This aromatic homemade basil-rucola pesto takes only 5 minutes to cook, but will enrich any of your dishes (veggies, pizza, pasta, quinoa…) with its beautiful fresh herbal aroma and amazing taste.
- 1 big bunch of fresh basil and 1 big bunch of fresh rucola;
- 1 garlic clove;
- 2 handfuls of pine nuts (around 100g);
- 2 good handfuls (around 100g) of freshly grated Parmesan cheese;
- Extra virgin olive oil;
- Black pepper;
- Pasta of your choice.
- Lightly toast the pine nuts until slightly golden, put aside to cool down.
- Pick and thoroughly wash the basil and rucola leaves.
- Peel the garlic.
- Put the basil and rucola leaves into a food processor. Add the garlic clove together with a pinch of salt and black pepper, the pine nuts and a good splash of olive oil.

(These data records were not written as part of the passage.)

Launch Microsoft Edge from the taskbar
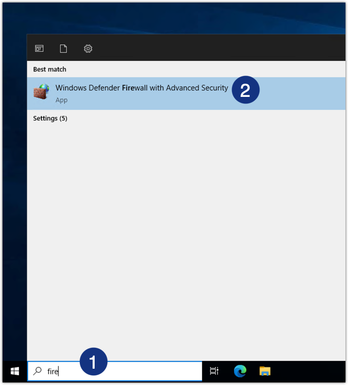 click(240, 371)
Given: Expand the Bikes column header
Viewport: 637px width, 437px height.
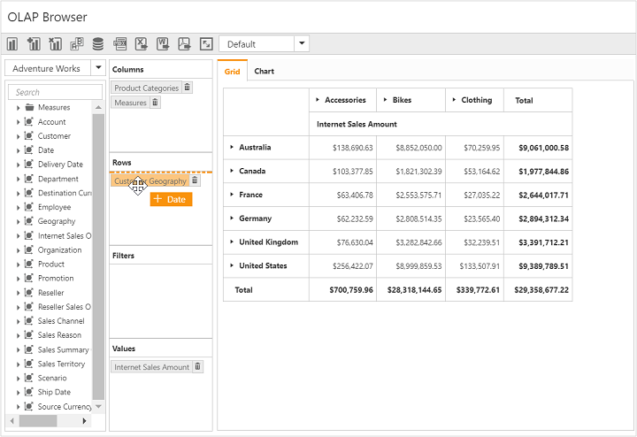Looking at the screenshot, I should 385,100.
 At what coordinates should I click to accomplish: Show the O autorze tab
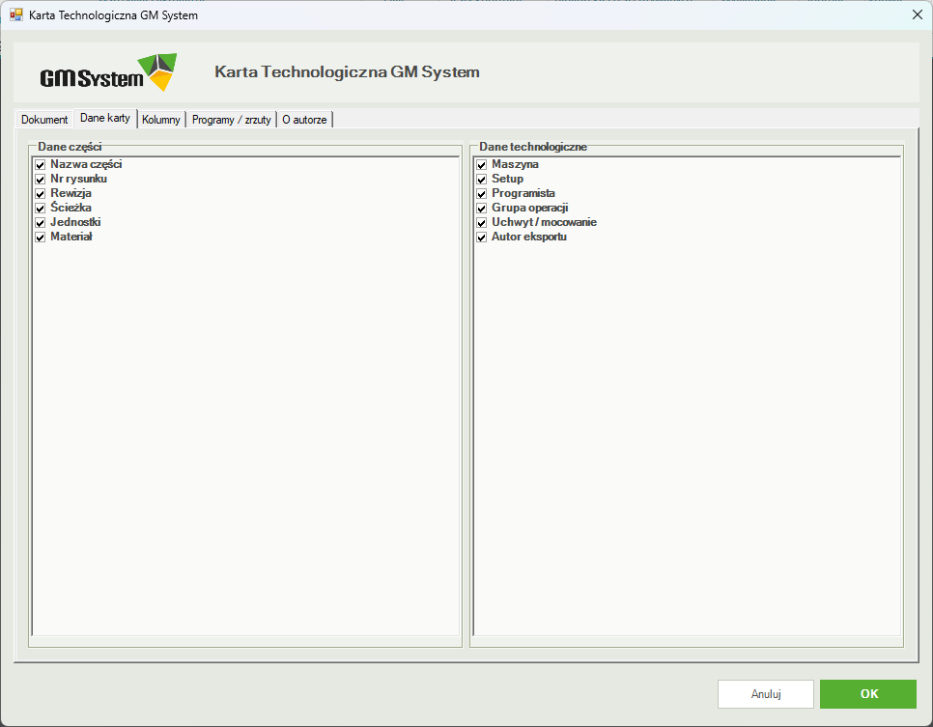pyautogui.click(x=304, y=120)
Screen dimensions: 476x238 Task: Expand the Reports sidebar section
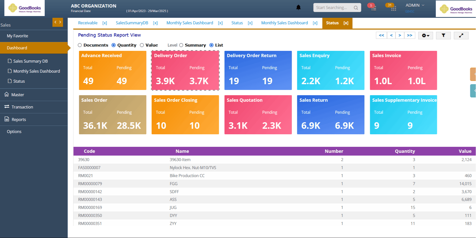pos(19,120)
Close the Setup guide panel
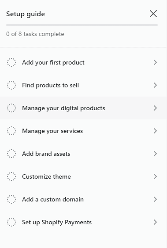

- Pulse until forming a paste.
- Pour the pesto into a bowl. Stir in the Parmesan cheese.
- Your might need to add a bit of oil, just enough to get your sauce an oozy consistency.
- Taste your pesto, if necessary add a bit more cheese or olive oil, until you are happy with the taste and texture.
- Place a big pot with water on a high heat. Bring it to boil. Add a good pinch of salt to the boiling water. Add the pasta and cook as recommended on the package until al dente.
- Mix your aromatic pesto and pasta together. Enjoy!
NB! If you don’t finish all your pesto at once, save it for later. Wrap it up in the greaseproof paper to make a log. Put into a freezer for a couple of hours. Then, unwrap it and slice into separate portions (if you really have a lot of pesto). Finally, re-wrap and put it back to the freezer. It would be good for up to 3 months.